Task directions: Please return every line of the records below that holds the word "will".

Provided entries:
━━━━━━━━━━━━━━━━━━━━━━━━━━━━━━

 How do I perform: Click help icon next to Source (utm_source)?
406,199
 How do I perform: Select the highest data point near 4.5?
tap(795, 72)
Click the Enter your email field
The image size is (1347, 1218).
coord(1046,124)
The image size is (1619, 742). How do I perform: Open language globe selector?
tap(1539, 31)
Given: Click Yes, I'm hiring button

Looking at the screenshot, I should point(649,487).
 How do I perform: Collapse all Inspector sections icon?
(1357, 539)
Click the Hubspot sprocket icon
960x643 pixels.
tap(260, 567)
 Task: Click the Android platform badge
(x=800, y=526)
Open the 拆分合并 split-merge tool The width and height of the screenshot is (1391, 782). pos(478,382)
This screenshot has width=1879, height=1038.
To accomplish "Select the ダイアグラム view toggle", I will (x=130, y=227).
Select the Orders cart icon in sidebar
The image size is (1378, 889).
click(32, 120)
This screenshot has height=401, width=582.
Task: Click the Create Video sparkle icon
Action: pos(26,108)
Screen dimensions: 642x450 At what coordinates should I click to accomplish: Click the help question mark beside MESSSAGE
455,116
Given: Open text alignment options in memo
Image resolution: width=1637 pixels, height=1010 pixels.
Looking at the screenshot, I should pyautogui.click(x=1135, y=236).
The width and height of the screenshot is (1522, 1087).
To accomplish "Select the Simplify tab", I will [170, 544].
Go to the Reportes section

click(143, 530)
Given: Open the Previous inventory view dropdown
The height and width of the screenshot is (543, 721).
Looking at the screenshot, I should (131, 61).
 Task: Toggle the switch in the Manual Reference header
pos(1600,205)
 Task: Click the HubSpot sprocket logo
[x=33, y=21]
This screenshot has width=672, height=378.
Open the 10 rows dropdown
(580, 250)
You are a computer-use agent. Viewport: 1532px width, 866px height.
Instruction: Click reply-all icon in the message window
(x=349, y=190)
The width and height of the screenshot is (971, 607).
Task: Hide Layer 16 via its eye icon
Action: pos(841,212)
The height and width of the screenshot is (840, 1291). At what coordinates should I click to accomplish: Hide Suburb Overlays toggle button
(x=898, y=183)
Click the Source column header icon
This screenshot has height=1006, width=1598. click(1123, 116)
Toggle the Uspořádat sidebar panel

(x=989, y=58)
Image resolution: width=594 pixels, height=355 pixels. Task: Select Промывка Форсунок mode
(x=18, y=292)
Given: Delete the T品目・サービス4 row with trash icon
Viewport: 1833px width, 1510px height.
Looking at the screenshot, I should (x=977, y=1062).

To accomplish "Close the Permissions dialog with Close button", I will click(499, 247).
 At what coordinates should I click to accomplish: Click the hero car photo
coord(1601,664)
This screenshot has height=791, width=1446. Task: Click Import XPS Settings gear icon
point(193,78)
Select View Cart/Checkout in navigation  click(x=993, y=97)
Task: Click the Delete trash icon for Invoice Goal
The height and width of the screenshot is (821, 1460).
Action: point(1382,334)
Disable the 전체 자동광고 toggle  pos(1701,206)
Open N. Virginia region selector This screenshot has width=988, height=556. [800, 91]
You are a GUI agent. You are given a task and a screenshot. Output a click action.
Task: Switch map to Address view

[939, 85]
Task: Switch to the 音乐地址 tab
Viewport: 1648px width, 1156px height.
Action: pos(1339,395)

━━━━━━━━━━━━━━━━━━━━━━━━━━━━━━

Output below:
To accomplish "Select the ダイアグラム view toggle", I will (x=130, y=227).
To accomplish "Select the Simplify tab", I will [170, 544].
To accomplish "Close the Permissions dialog with Close button", I will click(499, 247).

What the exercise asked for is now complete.